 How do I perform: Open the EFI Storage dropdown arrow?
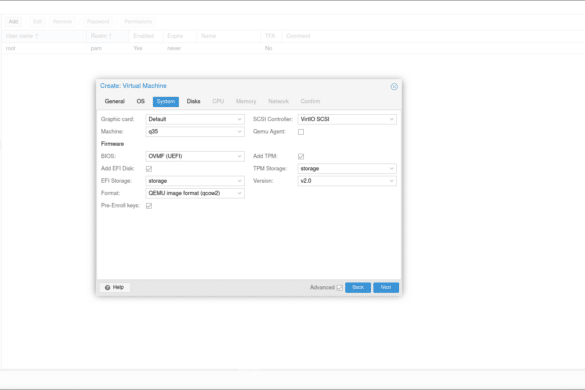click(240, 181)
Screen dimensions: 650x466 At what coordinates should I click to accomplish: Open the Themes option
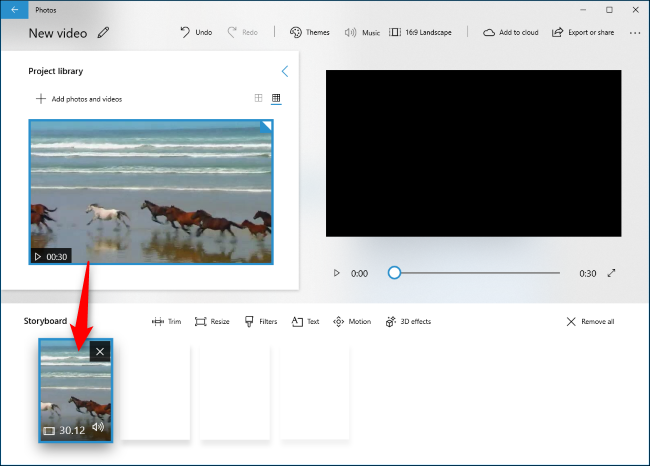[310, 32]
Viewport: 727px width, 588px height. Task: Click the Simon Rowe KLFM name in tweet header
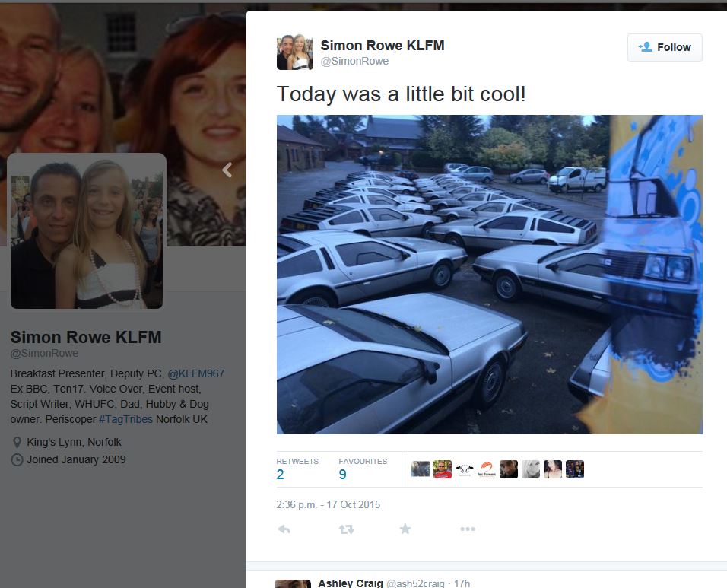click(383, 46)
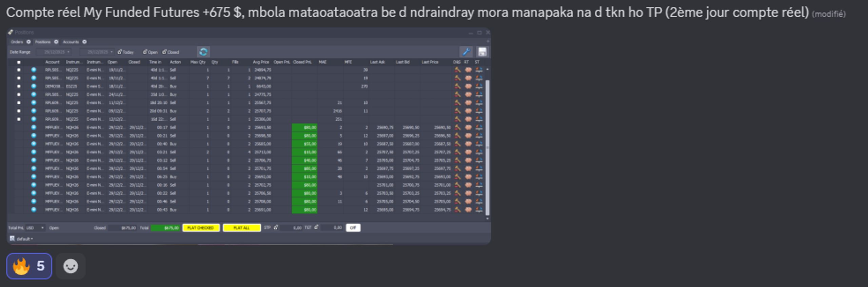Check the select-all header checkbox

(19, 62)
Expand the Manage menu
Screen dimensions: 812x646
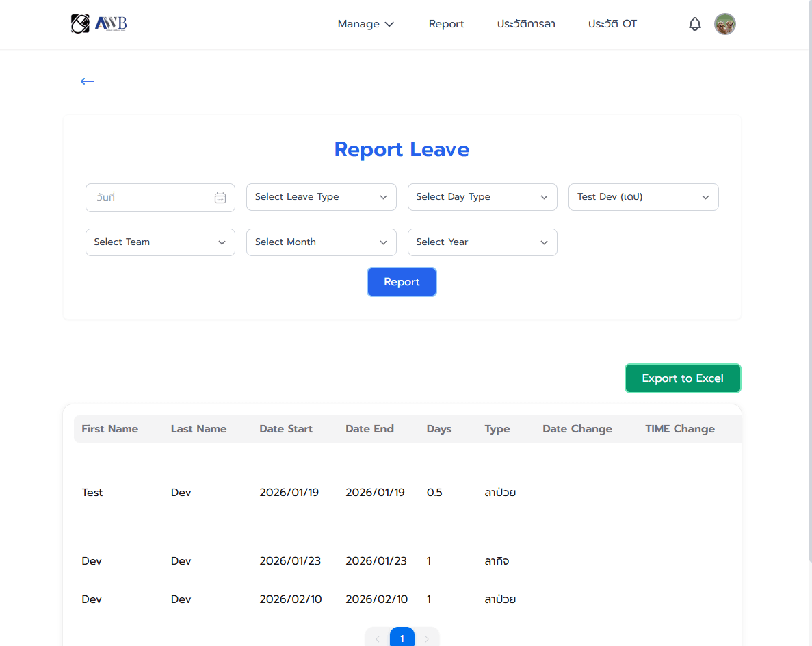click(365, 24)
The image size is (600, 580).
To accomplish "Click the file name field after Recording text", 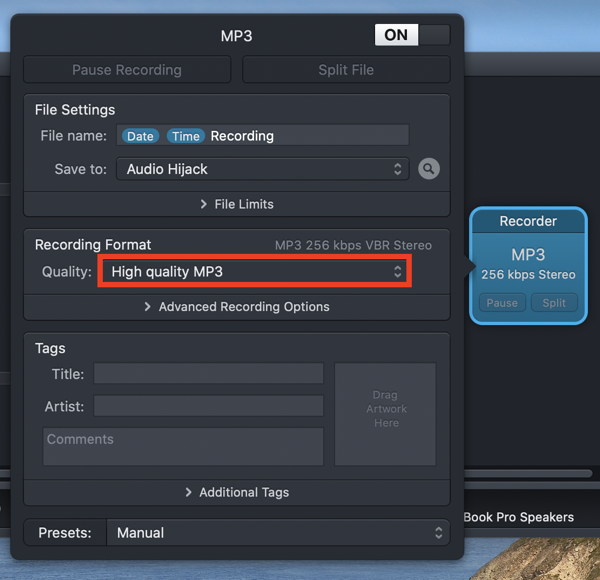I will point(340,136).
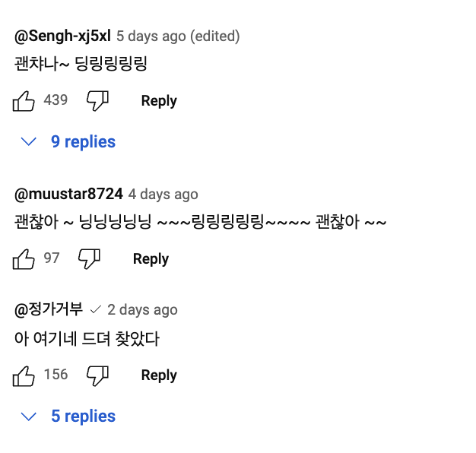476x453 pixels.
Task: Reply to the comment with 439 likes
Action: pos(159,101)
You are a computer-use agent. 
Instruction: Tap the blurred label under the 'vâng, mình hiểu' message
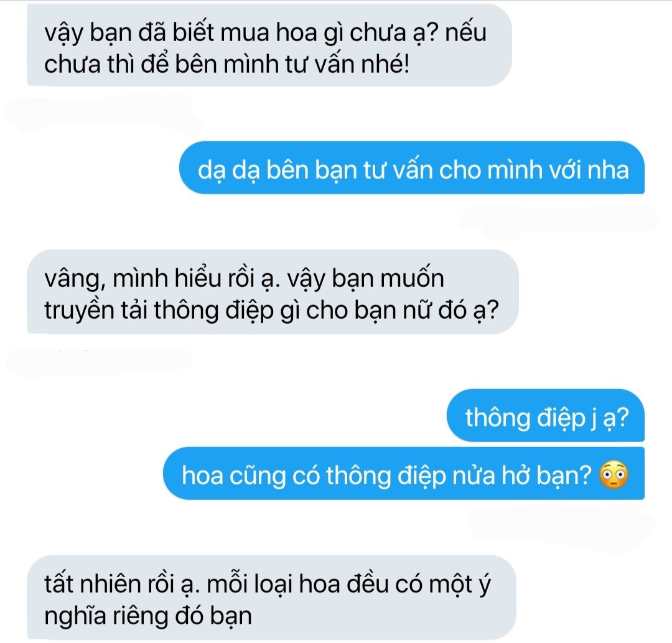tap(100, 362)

* * *

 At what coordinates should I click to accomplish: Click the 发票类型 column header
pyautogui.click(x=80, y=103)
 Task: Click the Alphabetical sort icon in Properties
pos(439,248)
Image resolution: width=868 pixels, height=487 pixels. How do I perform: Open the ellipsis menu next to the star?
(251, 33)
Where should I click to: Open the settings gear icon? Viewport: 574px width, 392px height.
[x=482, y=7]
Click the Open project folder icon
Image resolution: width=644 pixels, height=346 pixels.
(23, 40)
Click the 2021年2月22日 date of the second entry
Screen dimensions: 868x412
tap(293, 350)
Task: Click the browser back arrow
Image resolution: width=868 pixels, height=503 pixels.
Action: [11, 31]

§ **What is expected**:
With pictures omitted, repeat the entries above word for word from the line holding "Screen dimensions: 650x466" down to the line holding "The image size is (600, 580).", keeping both of those lines.

§ **Exercise answer**:
Screen dimensions: 650x466 At what coordinates should I click to accomplish: Open the Themes option
[310, 32]
Viewport: 727px width, 588px height. Task: Click the Simon Rowe KLFM name in tweet header
click(383, 46)
Check the select-all header checkbox

(19, 62)
Expand the Manage menu
Screen dimensions: 812x646
click(365, 24)
The image size is (600, 580).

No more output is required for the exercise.